The European Debate has only just begun for Scotland and the UK
Gerry Hassan
Sunday Mail, November 15th 2015
Europe has returned to the centre of British politics. The phony war within the Tories is over as David Cameron revealed his want list from European leaders.
It wasn’t exactly long or substantial. He wants change in four areas – exempting the UK from ‘ever closer union’, boosting economic competitiveness, protection of the non-euro countries from further integration, and restrictions on EU migrants drawing UK benefits.
These requests are not far-reaching, leading Tory MP Bernard Jenkin to ask ‘is that it?’ and others dismiss them as a ‘rag bag’. Only the last negotiating point is going to cause Cameron problems. But the debate and referendum won’t be about these small details.
The coming Euro referendum could be held as early as June next year – just one month after the Scottish Parliament elections. It won’t be about minutiae. It will be about whether you feel you will better or worse off in or out of Europe?
Many have assumed a stay-in vote is a foregone conclusion. This has resonance with the complacency of pro-union opinion in last year’s Scottish vote. Rather – even more than our debate – all sorts of permutations are possible with very fluid public opinion. The latest poll has leaving ahead by 43% to 38%, so this could be a much closer affair.
There are Scottish/English differences. Another poll this week had England with a 3% lead for leaving (43:40) and Scotland with a 25% for staying (55:30). If Scotland voted to remain and England to leave, what would happen if the Scottish result determined the overall UK outcome? This could happen on a 58% Scottish stay-in vote, while an English leave vote of 53% could over-ride Scottish and Welsh more pro-European opinion. What would happen to a union where England felt denied leaving by Scottish votes?
There is the possibility of an exit vote and of Scotland – along with Wales – being taken out of the EU against public opinion. The SNP have indicated that such an eventuality would be a trigger for a second independence vote.

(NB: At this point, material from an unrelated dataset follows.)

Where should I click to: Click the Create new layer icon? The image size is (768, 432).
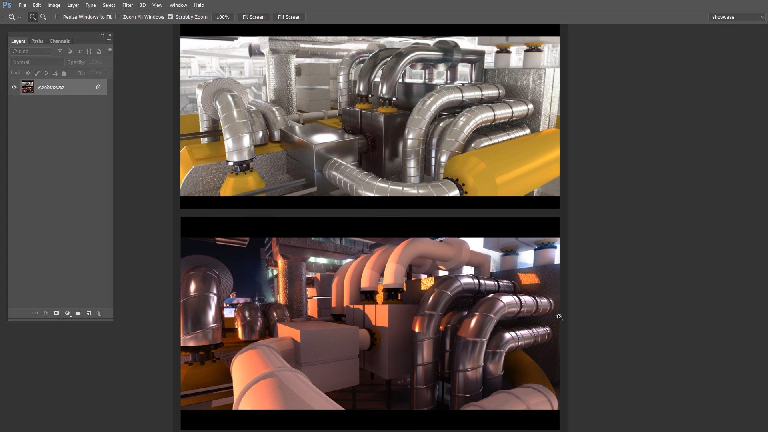point(88,313)
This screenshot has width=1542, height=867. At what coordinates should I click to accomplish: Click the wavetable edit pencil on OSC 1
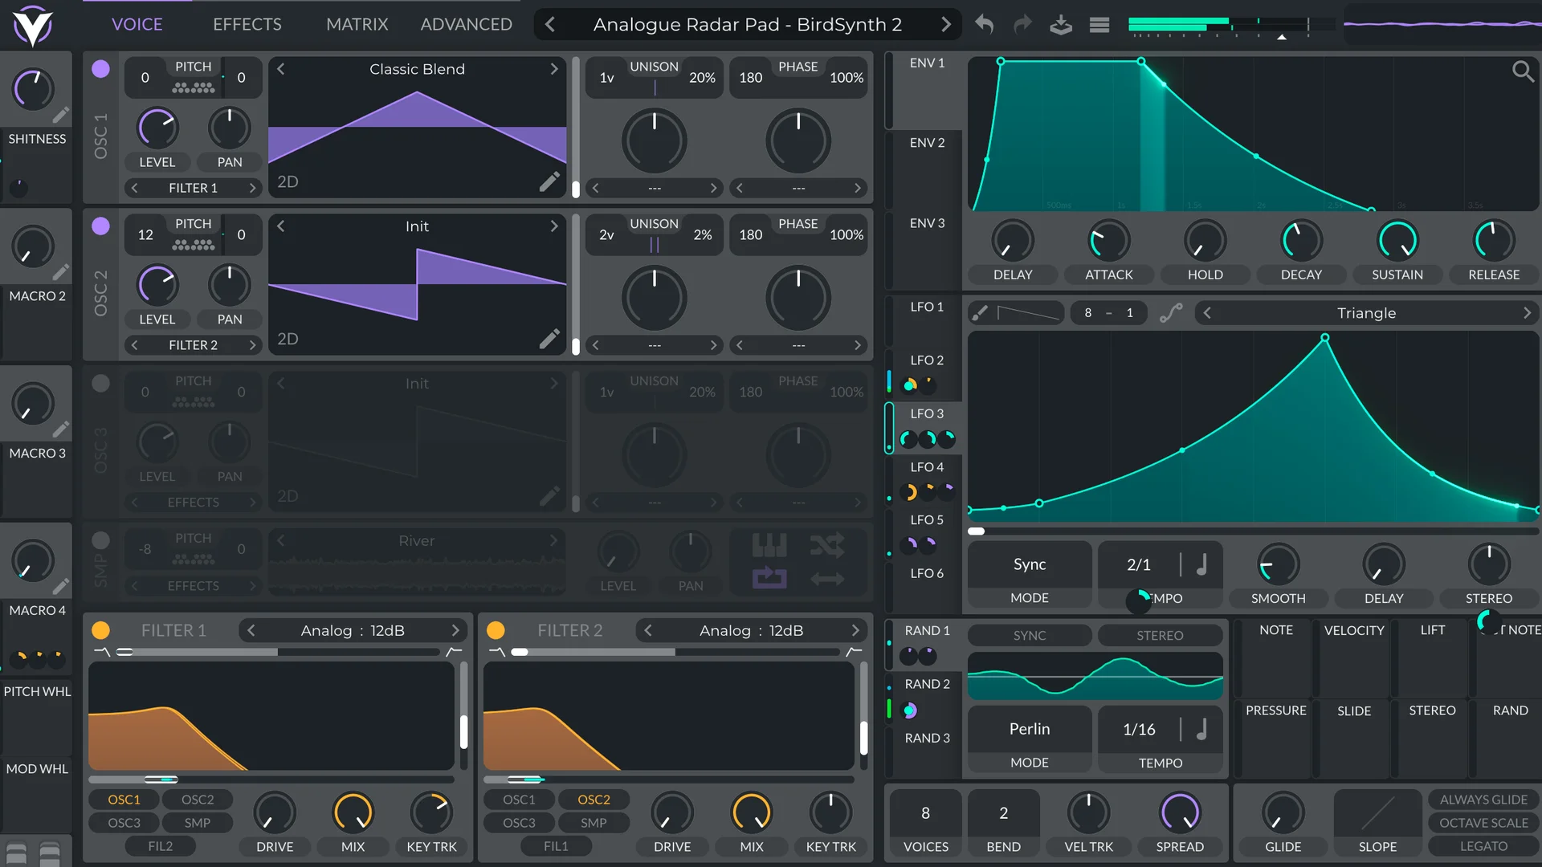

This could get messy. A British exit vote could lead to three simultaneous complex negotiations. There would be the rest of the UK finalising EU withdrawal, the Scottish/rest of UK endgame, and the Scottish-European discussions. The interplay between all of these would affect each other and influence the terms the rump UK got leaving the EU and independent Scotland staying.
If such a situation came about, the Scottish-English border would become the EU’s frontier. But so would the Northern Irish-Irish border – much to the alarm of the Irish Government.
Referendums are rarely ever just about the question asked. This vote will be influenced by whether people are attracted or repulsed by Euroscepticism? What kind of Britain do Tory and UKIP exiters want? Is there a different Labour vision of withdrawal? What do they feel about an EU dominated by Germany’s economic muscle? What is the view of the humiliation of Greece?
There is the issue of how people see Britain’s role in Europe. Across the continent, EU leaders would prefer that the UK remained rather than left, but there is a deep-seated weariness about Britain’s constant carping, lecturing of others, and self-imposed marginalisation.
Europe isn’t exactly in a good place. The refugee crisis has brutally exposed continental fragilities and absence of solidarity. Twenty-six years after the Berlin Wall fell across Europe, from Hungary to Croatia and Serbia governments are closing frontiers and erecting new barriers. Not to mention the problems of the Eurozone, youth unemployment at 49% in Greece and 47% in Spain, and the democratic deficit that is the European Commission.
David Cameron wants to get the European referendum over as soon as he can. He assumes that he can hold an early vote, disorientate the Eurosceptics, win, and then return to ‘normal politics’. This won’t happen because Cameron himself has called time on his Prime Ministership, announcing in the recent election campaign, that he won’t stand again in 2020. That means the moment the Euro vote is out the way the clock begins to start ticking on his premiership.
With all this Cameron has embarked on a high-risk strategy – one which became explicit the moment he announced his policy of an in/out European referendum in January 2013 to appease Tory Eurosceptics. He has gambled once before – allowing the Scottish independence referendum to take place and won.
Yet the lessons from Scotland have not been learned. Cameron was on the winning side in the vote last year, but neither he nor Better Together made the positive case for the union, and lost the wider argument.
It is highly likely that history could repeat itself and Britain will reluctantly and narrowly vote to remain in the EU, but the positive case for Europe will be conspicuously absent. This means that the UK, even voting to stay in, will not reconcile itself to being a European country and will place itself at the margins of continental debates.
That is the union Scotland voted to remain in last year. One where at best – after a brief interlude – this entire debate will set off again. This is the ‘neverendum’ we should worry about.